> **Exercise requirements**
a) Edit the solar concentrator text from "The operating principle" up to and including "complex and expensive.", putting "actuators" wherever "motors" appears.
b) According to the solar concentrator text, the concentration of radiation at the target is proportional to what?
━━━ Selected passage
The present invention relates to solar concentrators and more particularly those the target of which is stationary, like the ones using heliostats for concentrating the light of the sun onto a target fixed at the top of a tower, with such target being a thermal sensor for the production of mechanical or heat energy, and/or a photovoltaic sensor for the production of electric energy.
The operating principle of solar concentrators using heliostats is that each heliostat re-directs the solar radiation toward a stationary target, which causes an accumulation of light at the surface of the target, and thus a concentration of the radiation which is proportional to the number of heliostats. As the sun moves in two directions, height- and azimuth-wise, heliostats generally have two axes of rotation to follow the sun, thus two motors each, which is expensive and increases the needs for maintenance.
Some particular devices are already known ((U.S. 2006060188 A1 ; U.S. Pat. No. 7,192,146 A1; U.S. Pat. No. 5,787,878 A1) which make it possible to rotate, with a single motor, a plurality of heliostats, which reduces the number of motors and thus the total cost of an installation. However, the mechanical part of heliostats is still complex and expensive.
━━━━━━
━━━ Dataset extract
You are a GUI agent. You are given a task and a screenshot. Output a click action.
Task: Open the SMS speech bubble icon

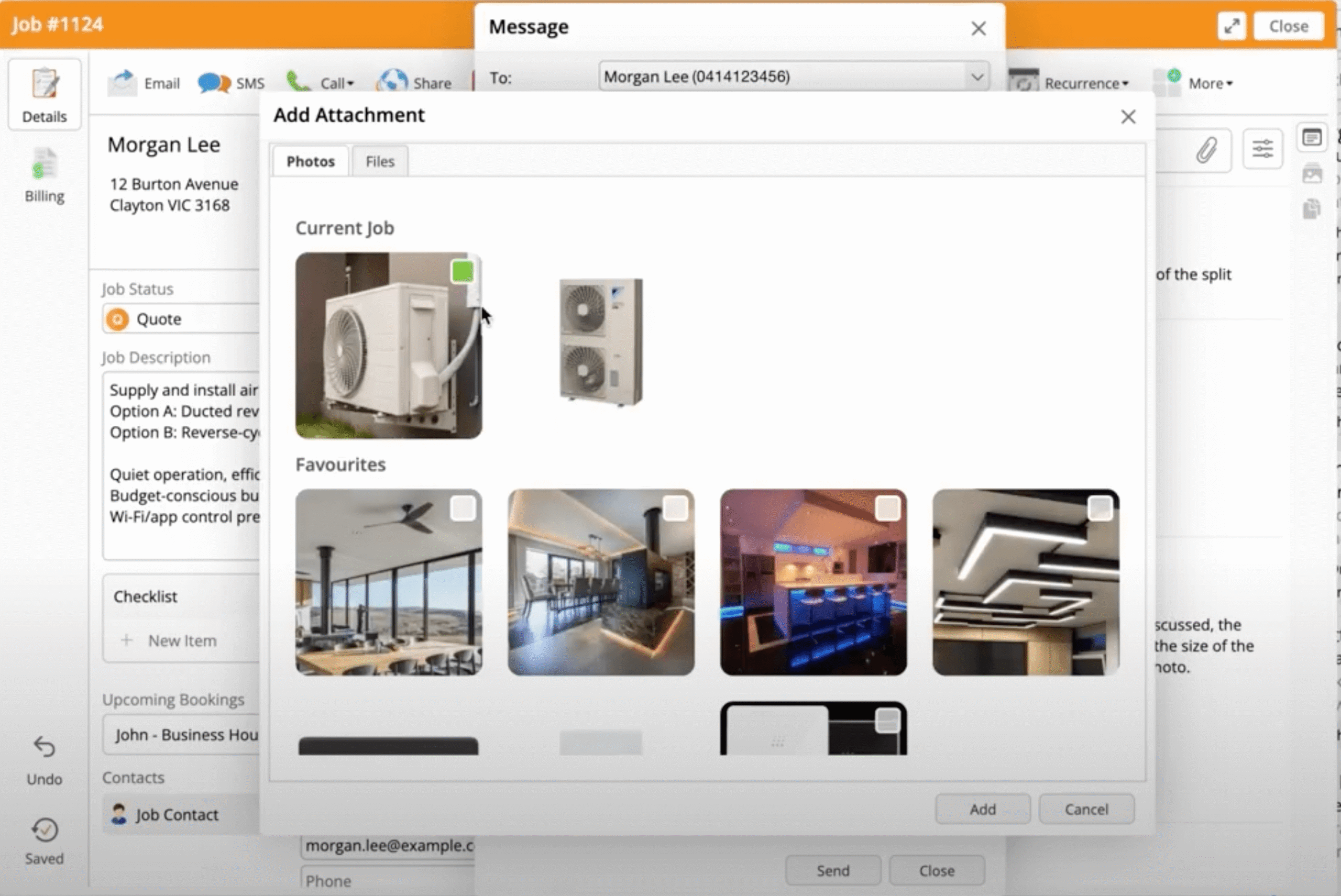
━━━━━━
> **The responses**
a)
The operating principle of solar concentrators using heliostats is that each heliostat re-directs the solar radiation toward a stationary target, which causes an accumulation of light at the surface of the target, and thus a concentration of the radiation which is proportional to the number of heliostats. As the sun moves in two directions, height- and azimuth-wise, heliostats generally have two axes of rotation to follow the sun, thus two actuators each, which is expensive and increases the needs for maintenance.
Some particular devices are already known ((U.S. 2006060188 A1 ; U.S. Pat. No. 7,192,146 A1; U.S. Pat. No. 5,787,878 A1) which make it possible to rotate, with a single motor, a plurality of heliostats, which reduces the number of actuators and thus the total cost of an installation. However, the mechanical part of heliostats is still complex and expensive.

b) The number of heliostats.